Cost of Doing Business
There is need to examine the cost build up for utilities – our domestic costing has residual influences of the Zim dollar era and this has been carried over to the US Dollar environment. Whereas goods prices continue to fall due to low aggregate demand, services and utilities remain high. Some services, notably education are as much as 25% higher than the overall CPI basket.
High domestic interest rates are symptomatic of the shortage of money in the economy and access to international capital markets and higher FDI inflows can address the challenge of high domestic interest rates. Border delays and red tape have spawned corrupt tendencies. There is need for Government, working with private sector to deal decisively with all red tape and bureaucratic delays.
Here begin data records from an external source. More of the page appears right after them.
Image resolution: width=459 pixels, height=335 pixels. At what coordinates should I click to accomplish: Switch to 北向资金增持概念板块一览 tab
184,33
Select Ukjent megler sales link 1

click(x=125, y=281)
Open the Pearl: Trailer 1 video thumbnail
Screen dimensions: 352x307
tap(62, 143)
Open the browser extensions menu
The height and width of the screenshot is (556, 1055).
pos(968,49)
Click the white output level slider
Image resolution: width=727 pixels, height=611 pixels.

Similarly, Government must declare and actively pursue Zero Tolerance for corruption, both public and private.
Modernisation, factory retooling, new equipment and Technological innovation are critical for addressing antiquated equipment related inefficiencies.
Declining Capacity Utilisation
Recovery in capacity utilisation is a function of the capitalisation that is required by many companies across all sectors of the economy. Such recovery is also enhanced by energy and power availability, water, as well as reforms to the labor laws, to allow greater flexibility for firms in wage adjustment.